If you’ve read any of my previous articles on the subject of R. Talsorian Games’ Cyberpunk Red, you could gather that I’ve been delving deeply into the game system since it was released in late 2020. The previous articles I’ve written have covered each of the Roles (akin to Classes from other game systems). Now, we’re going to get into the nitty-gritty of building a Cyberpunk (or Edgerunner as they’re called in-universe) as well as how to flesh out the backstory for your character.
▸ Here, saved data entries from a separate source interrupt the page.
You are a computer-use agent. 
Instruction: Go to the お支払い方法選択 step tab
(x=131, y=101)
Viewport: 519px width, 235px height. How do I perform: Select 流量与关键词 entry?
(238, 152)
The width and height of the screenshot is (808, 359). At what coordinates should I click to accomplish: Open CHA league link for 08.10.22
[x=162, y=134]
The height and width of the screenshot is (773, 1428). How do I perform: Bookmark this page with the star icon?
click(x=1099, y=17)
Welcome to the Edge, chooms.
Before getting started on building a character, the first thing I would suggest is immersing yourself in the genre of Cyberpunk. There’s a section in the core rulebook that covers some of the genre’s classics, including Do Androids Dream of Electric Sheep by Philip K. Dick, Neuromancer and Burning Chrome by William Gibson, Trouble and Her Friends by Melissa Scott; as well as film and TV shows like Akira, Ghost in the Shell, and Altered Carbon. Some additional options I can suggest would be Alita: Battle Angel, A Scanner Darkly (my review of the book), Judge Dredd (avoid the one with Stallone, though), and Love, Death & Robots. Any of these films, books, and TV shows can get you into the mindset of what the Cyberpunk genre can be.
Once you’ve soaked your brain in the battery acid of the genre, it’s time to start building a new character to play. First thing you should know is that there are three methods for creating a character: Streetrats (Templates that are pre-generated), Edgerunners (bit more freedom but still structured), and Complete Packages (points systems that allow you the greatest amount of freedom). For the first time out, particularly if you’ve never played Cyberpunk 2020, start with either Streetrats or Edgerunner templates to give yourself the easiest path. Unlike other game systems that can take a half-hour or less to generate a character, Cyberpunk Red can easily take an hour or longer, so plan a Session Zero before getting into gameplay to get the characters made.
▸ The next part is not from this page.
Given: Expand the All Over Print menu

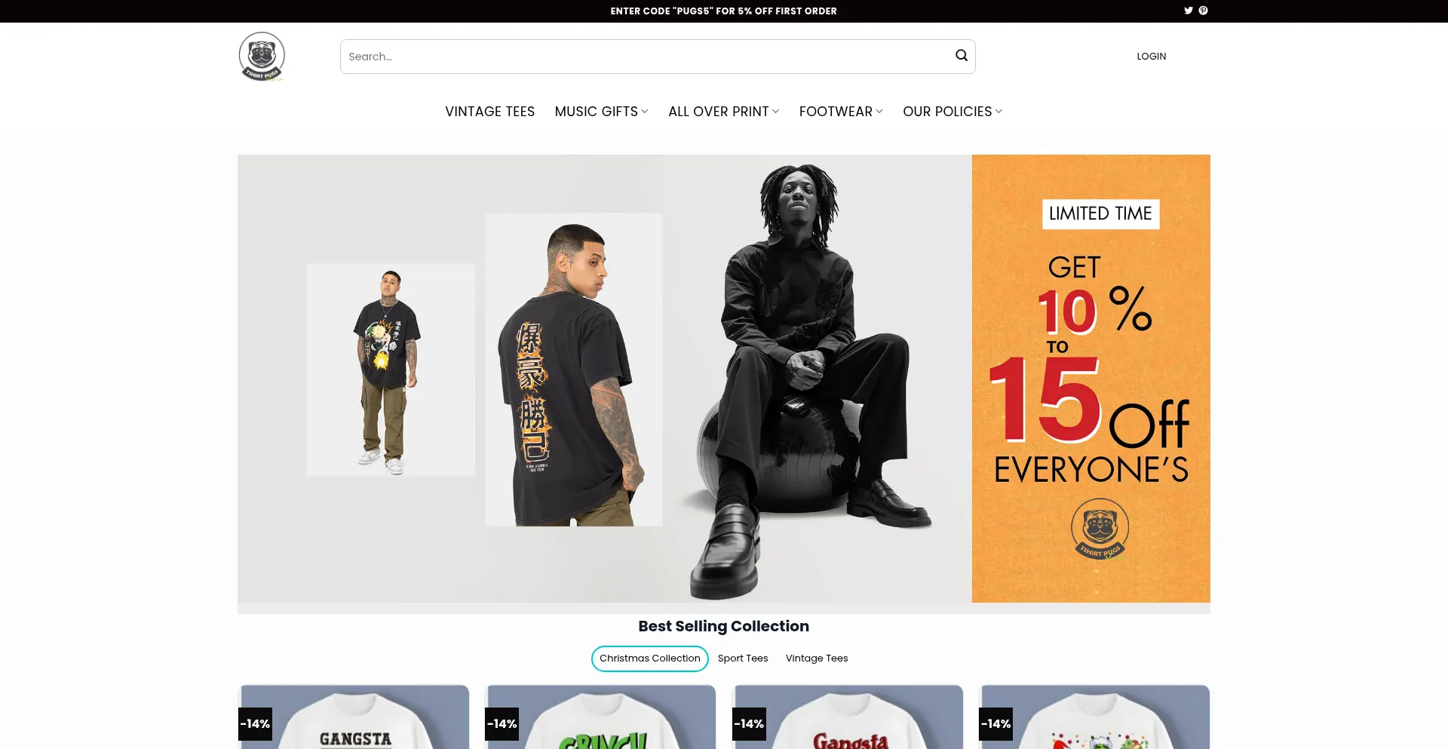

First thing you’re going to do is pick one of the ten available Roles (which I’ve covered extensively in my previous essays). With a Role in mind, you can then start working on your Lifepath. The Lifepath system for Cyberpunk Red is easily one of the deepest character generation systems I’ve come across in my nearly three decades of gaming experience. Most other game systems leave filling out the backstory to the player without much assistance. In Cyberpunk Red, you get to build the character from scratch with guides where you can pick your option or just roll randomly to see what you get. I’ve used the random roll methods because I seeing what fate throws my way and building from there but there’s nothing wrong with picking and choosing the options that work best for your build.
Let’s say for the sake of argument (and the purposes of this essay) that you’re going to build a Solo, the walking death machines that are built primarily for combat in this setting. First thing you’re going to pick is your Cultural Background, which gives you options like North America, Western Europe, Sub-Saharan Africa, South East Asian, and everything in between. When you pick your Cultural Background, you also get to pick a language from that region that you know, with each of the choices being regionally appropriate. As a rule, if you’re setting your game in the default setting of Night City, California, it should be assumed that your characters already know how to speak English, so there’s no need to put that on the character sheet. Your character also starts off with ranks in Streetslang, the language of the street rats and everyday people of the world.
Next up, you get to pick your Personality, with options like Shy and secretive to Intellectual and detached. Between the Cultural Background and your Personality, you’ve got the first building blocks for who this person you’re going to be playing as actually is. Which then leads to Dress and Personal Style. One of the key tenets of Cyberpunk Red is Style over Substance: if you can’t look good doing it, it’s not worth doing at all. Unlike other game systems where clothing is an afterthought, the Style of clothing, accessories, hairstyling, and personal affectations (items) you choose to carry allow you to build a personal statement about your character. And this in turn gives your gamemaster the ability to play off how other people view your character. If you walk into a meeting with agents from a mega-corporation dressed in Gang Colors or Bag Lady Chic clothing, they’re not going to take you that seriously. If you show up at the bar of a local gang dressed in Businesswear or High Fashion, they’re going to eat you alive thinking you’ve got money.
The next items to select are your Motivations and Relationships, which means what do you value most as a character and how to do you feel about other people. Motivations can vary from Money to Honor to Power, while the relationships can range from you like most people to kill them all and let the gods sort them out. This bleeds into who is the most valuable person in your life and what one possession you value the most, giving you two things (a person and an object) that ground your character to this setting.
This covers the initial personal portion of the Lifepath system, which help build the basics of your character. My next essay while cover the background aspects of the Lifepath, including family background, tragedies you’ve endured, and if you start off with any friends or loved ones.
Until then, choombas, stay on the edge.